RAPPORTI DI LAVORO A TEMPO DETERMINATO NELLE START-UP INNOVATIVE: LE NOVITÁ DELLA LEGGE DI CONVERSIONE
La Legge 17 dicembre 2012, n. 221, ha convertito il decreto-legge 18 ottobre 2012, n. 179, recante “ulteriori misure urgenti per la crescita del Paese”. Il testo approvato in sede di conversione ha apportato, tra le altre, alcune modifiche in tema di contratti a termine, introducendo un regime ancora più flessibile rispetto a quello contenuto nell’originario decreto. Di seguito, una sintesi delle principali novità in tema di rapporto di lavoro a termine, che entreranno poi a far parte di una versione aggiornata delle nostre Q&A:
- somministrazione di lavoro a tempo determinato (o lavoro tramite agenzia): la start-up innovativa, in alternativa all’assunzione diretta di dipendenti con contratto a termine, potrà farsi inviare dalle c.d. "agenzie per il lavoro" lavoratori assunti da tali agenzie e poi inviati in missione presso la start-up (c.d. "somministrazione di lavoro a tempo determinato"). Come abbiamo gia' visto per il rapporto di lavoro con contratto a termine (v. Mini Q&A Labour del 27 novembre 2012), anche per la somministrazione di lavoro a tempo determinato, secondo le regole ordinarie, occorrerebbe dimostrare che tale somministrazione e' giustificata da "ragioni tecniche, organizzative, produttive o sostitutive". Tuttavia nel caso delle start-up innovative anche in questo caso tali ragioni sono presunte e quindi non occorre fornire alcuna giustificazione per avvalersi di questo strumento. In queste ipotesi dunque il lavoratore presterà la sua attività in favore della start-up, ma sarà assunto da un’agenzia per il lavoro che si occuperà della selezione del personale e di tutti gli adempimenti burocratici connessi all’instaurazione e gestione amministrativa del rapporto di lavoro.
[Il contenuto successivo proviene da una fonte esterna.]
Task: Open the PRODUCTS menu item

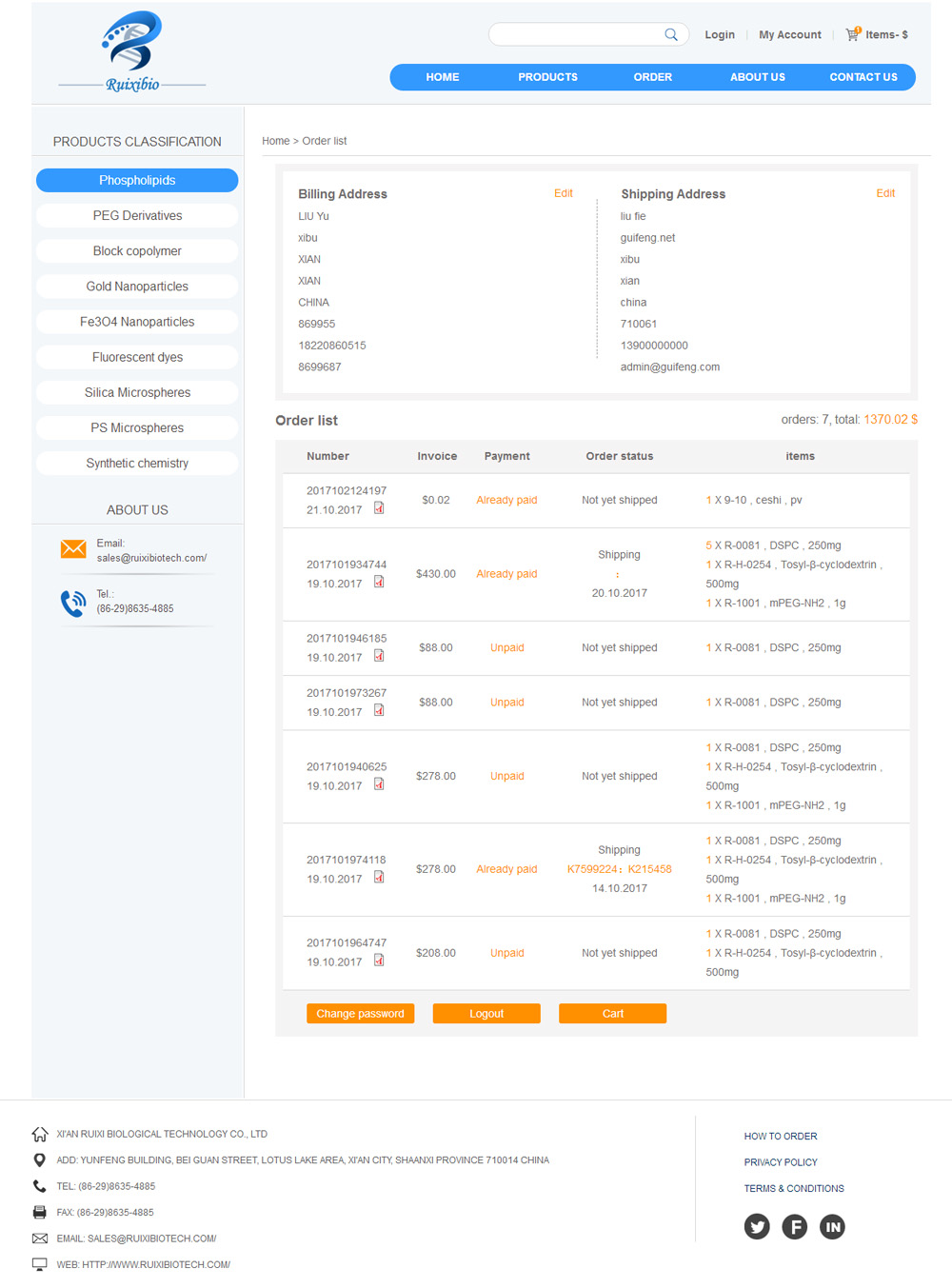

Tra la start-up e l’agenzia per il lavoro dovrà essere sottoscritto un contratto commerciale (il contrattato di somministrazione), nel quale devono essere specificati i termini e le condizioni della missione;
- durata minima del contratto di lavoro a termine: viene precisato che per le start-up innovative non vige alcun divieto di stipula di contratti di lavoro a termine di durata inferiore a sei mesi;
- limitazioni quantitative ai contratti di lavoro a termine: la start-up innovativa non sarà vincolata ad alcuna delle limitazioni
 quantitative, generalmente espresse in termini percentuali rispetto alla totalità dei dipendenti impiegati, previste dalla legge e dalla contrattazione collettiva per la stipula di contratti di lavoro a termine. Tale modifica pare certamente opportuna in quanto eventuali limitazioni avrebbero fortemente limitato la flessibilità introdotta dalla nuova legge;
- nuovo ruolo per i contratti collettivi aziendali: anche la contrattazione aziendale, se a ciò delegata dai contratti collettivi, potrà definire i criteri per la determinazione dei minimi retributivi tabellari e le regole ad hoc per la gestione del rapporto di lavoro per le start-up innovative.